That’s the definition of insurance. We accept a small, guaranteed loss (the cost of insurance premiums or delayed Social Security benefits) in exchange for protecting us from an unlikely but potentially catastrophic loss.
A reader asks: Is claiming Social Security benefits harder than betting on pig racing?
How does that relate to delaying Social Security benefits, a.k.a., Old-Age, Survivors, and Disability Insurance?
Delaying Social Security benefits is like purchasing additional longevity insurance. The equivalent premium payment is forgoing some Social Security benefits that we would otherwise receive if we claimed at age 62.
The equivalent catastrophic loss in retirement is becoming impoverished when we are very old. Delaying claiming Social Security benefits is a way to buy more longevity insurance. Said differently, it’s a way to transfer some guaranteed income early in retirement to provide more income later in retirement should we live to be very old.
This is the catch, of course. We don’t know if we will live a very long time and, if we don’t, we will have given up those early benefits for no reason, like buying auto insurance and never needing to file a claim.
When we buy auto or life insurance, we don’t know if we will have a huge accident or die while dependents still need our job income, either. We may be paying those premiums with no return and, in fact, we hope we are. We don’t make a bet on when those things might happen, we buy insurance to protect ourselves if they happen because an uninsured loss could be really bad. The alternative is to hope we’re lucky.
Short retirements are cheaper than long retirements. Let’s assume that you will need $50,000 a year to cover your living expenses after you retire. A retiree who leaves the workforce at age 62 and dies at age 67 will need $250,000 to fund retirement.
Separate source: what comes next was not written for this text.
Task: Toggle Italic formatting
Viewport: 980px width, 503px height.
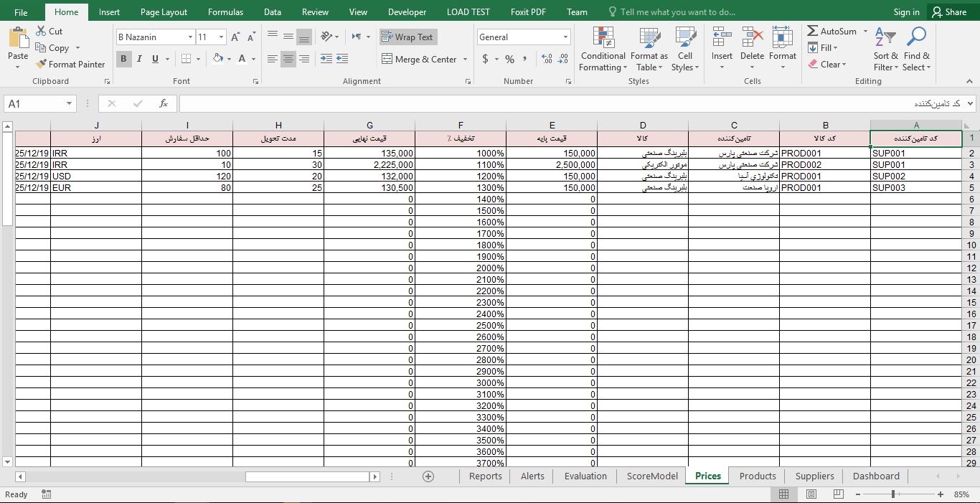Action: pyautogui.click(x=139, y=59)
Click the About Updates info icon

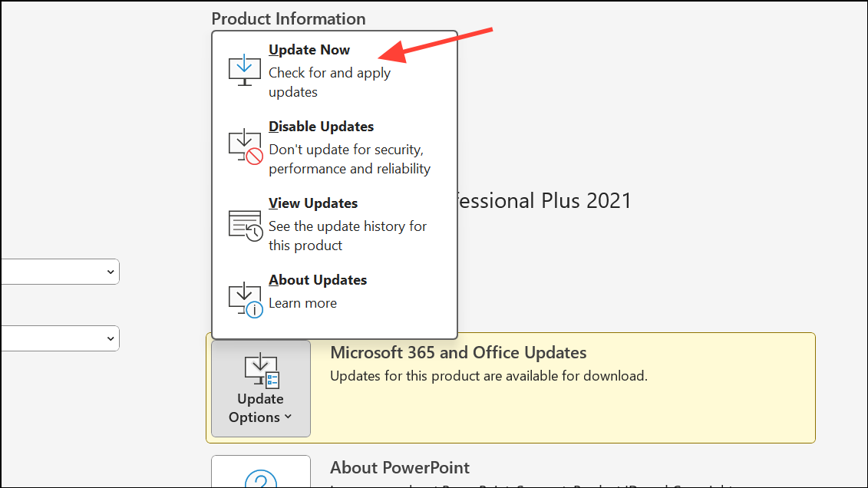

A worker who retires at age 62 and lives to age 92 will need $1.5M to fund retirement.
(Both numbers are actually smaller than this when we consider the time value of money, but let’s keep it simple for now.)
In other words, if you don’t live long, your retirement will be relatively cheap and if you become quite old it will be relatively expensive.
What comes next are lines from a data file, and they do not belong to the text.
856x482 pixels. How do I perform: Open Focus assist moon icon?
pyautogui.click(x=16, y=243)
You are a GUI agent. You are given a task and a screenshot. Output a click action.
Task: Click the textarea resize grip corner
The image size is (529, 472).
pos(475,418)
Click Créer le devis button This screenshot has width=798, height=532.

When you delay claiming Social Security benefits and only live a short time, you will reduce your income but it won’t hurt much because you will also have a cheap retirement. If you live a long time, you will increase your income by delaying claiming and you will need the additional income because you will have a long, expensive retirement.
Now, let’s look at the alternative bet of claiming your benefits early.
If you live only a short time after retiring, you will have maximized your Social Security income for a scenario in which your retirement wasn’t that long or expensive. If you live a long time, you will have minimized your Social Security income for a scenario in which your retirement is relatively expensive.
The goal of delaying claiming your Social Security benefits is to make sure you have more money in the worst case scenario, living a very long, very expensive retirement. It’s like taking some small, certain losses by buying car insurance to avoid an improbable catastrophic loss if you have the big accident.
Now, Chris, I suspect that you’re trying to place a bet on whether or not you will live a long time. If you’re healthy, you can’t know how long you will live. If you’re going to place that bet, you’re correct, you might as well bet on the pigs.
A better way to frame this decision is as a purchase of additional longevity insurance to protect your household against a very long, expensive retirement instead of framing it as a bet on how long you might live.
Your comment says, “It doesn’t help with the confidence and security we seek in retirement.“
If it’s confidence and security you seek, buy insurance. You get that by delaying claiming Social Security benefits as long as you can afford to do so, thereby taking the catastrophic scenario, inadequate income in old age, off the table.
You also say, “Trying to forecast what that will cost us in lost investment income vs the higher Social Security benefit when claimed later is like betting on the pig races at the fair.”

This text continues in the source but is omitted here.